▶ _GIVEN TEXT_
:::

This is where DIY gets genuinely risky. If you seal an entry point while a squirrel is still inside, the animal will chew through interior materials to escape. That means drywall, ceiling panels, and sometimes wiring — creating more damage and more cost than you started with. A panicked squirrel trapped in a wall cavity is not a quiet problem.

The other risk is baby season. Squirrels have two nesting seasons: March through May, and again in September. If you seal the entry point while babies are inside, they cannot survive. You end up with dead animals in the attic, which means odor, flies, and a situation that is significantly worse than the original scratching noise.

If you are going to attempt a seal yourself despite all of the above: use 16-gauge galvanized hardware cloth secured with screws, not staples. Expanding foam, aluminum foil, and plastic mesh will not hold. A squirrel can chew through most off-the-shelf patch materials in under an hour. The material and fastening method matter more than most people expect.

What actually works: the exclusion process

Professional squirrel removal is not really about the squirrel. It is about the building envelope. The process starts with a full exterior inspection to identify every entry point — active and potential. Squirrels often have a primary hole and one or two secondary routes. Missing any of them means the job is not finished.

Once all entry points are mapped, one-way exclusion devices let the squirrels leave but prevent re-entry. After a confirmation period, those devices come off and the openings get permanently sealed with materials rated to withstand animal pressure — galvanized steel, metal flashing, and heavy-gauge hardware cloth. Not foam. Not caulk. Not the hardware store patch kit that lasts until November.

:::

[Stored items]
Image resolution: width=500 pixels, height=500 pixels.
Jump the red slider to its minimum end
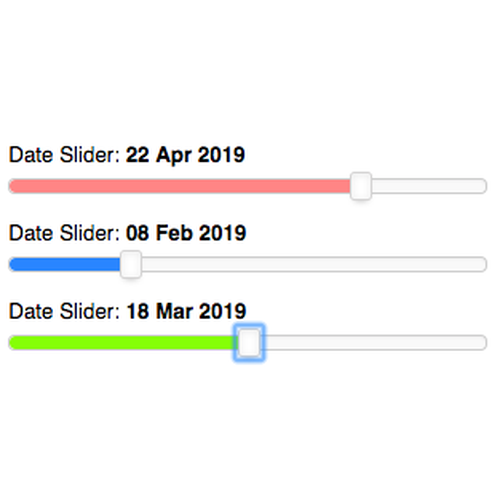click(12, 186)
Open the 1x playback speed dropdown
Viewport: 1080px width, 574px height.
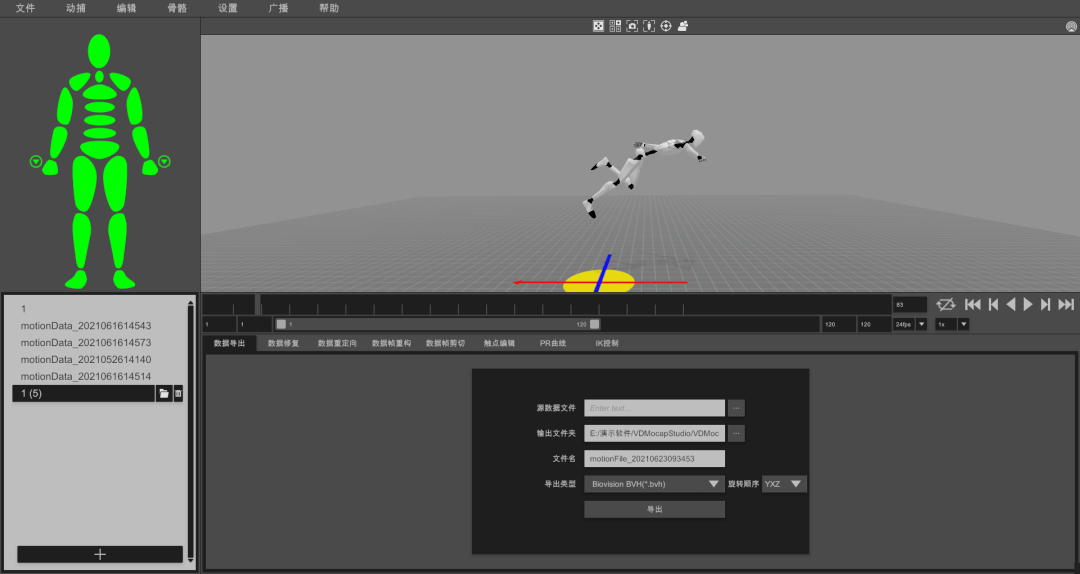tap(964, 325)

:::

▶ _ACTIVITY 1_
Reproduce the portion of the squirrel-removal passage starting with "Professional squirrel removal" and going on through "lasts until November.".
▶ _ACTIVITY 2_
Answer these questions using the squirrel-removal passage:
(a) What are the two nesting seasons for squirrels?
(b) What material should be used for a do-it-yourself seal, and how should it be fastened?
(c) What do one-way exclusion devices do?
▶ _ACTIVITY 3_
Pick up the squirrel-removal passage after its final sentence and carry it further.
The stored lines are separate material and are not part of the squirrel-removal passage.

▶ _YOUR RESPONSE 1_
Professional squirrel removal is not really about the squirrel. It is about the building envelope. The process starts with a full exterior inspection to identify every entry point — active and potential. Squirrels often have a primary hole and one or two secondary routes. Missing any of them means the job is not finished.

Once all entry points are mapped, one-way exclusion devices let the squirrels leave but prevent re-entry. After a confirmation period, those devices come off and the openings get permanently sealed with materials rated to withstand animal pressure — galvanized steel, metal flashing, and heavy-gauge hardware cloth. Not foam. Not caulk. Not the hardware store patch kit that lasts until November.

▶ _YOUR RESPONSE 2_
(a) March through May, and again in September.
(b) 16-gauge galvanized hardware cloth, secured with screws rather than staples.
(c) They let the squirrels leave but prevent them from getting back in.

▶ _YOUR RESPONSE 3_
The final step is assessing the attic interior. Squirrels compress insulation, contaminate it with droppings and urine, and chew wiring. If the damage is significant, an attic cleanout and insulation replacement brings the space back to where it should be — clean, properly insulated, and not circulating contaminated air into your living space.

A squirrel that has been in your attic once already knows the layout. If the entry point gets patched with something it can chew through, it will be back — sometimes within hours. Exclusion materials and technique matter more than the trap.

When To Call

Call when you hear daytime scratching or running in the attic — squirrels are diurnal, so daytime noise is the clearest signal. Other signs include chew marks on the roofline or soffits, droppings in the attic, and insulation that looks disturbed or compressed. If it is March through May or September, assume nesting is involved and act accordingly.

If you want the full inspection and a plan that actually closes the entry points, start on our squirrel removal page. If the attic already has damage that needs cleanup, the attic cleanout page covers that side of the job.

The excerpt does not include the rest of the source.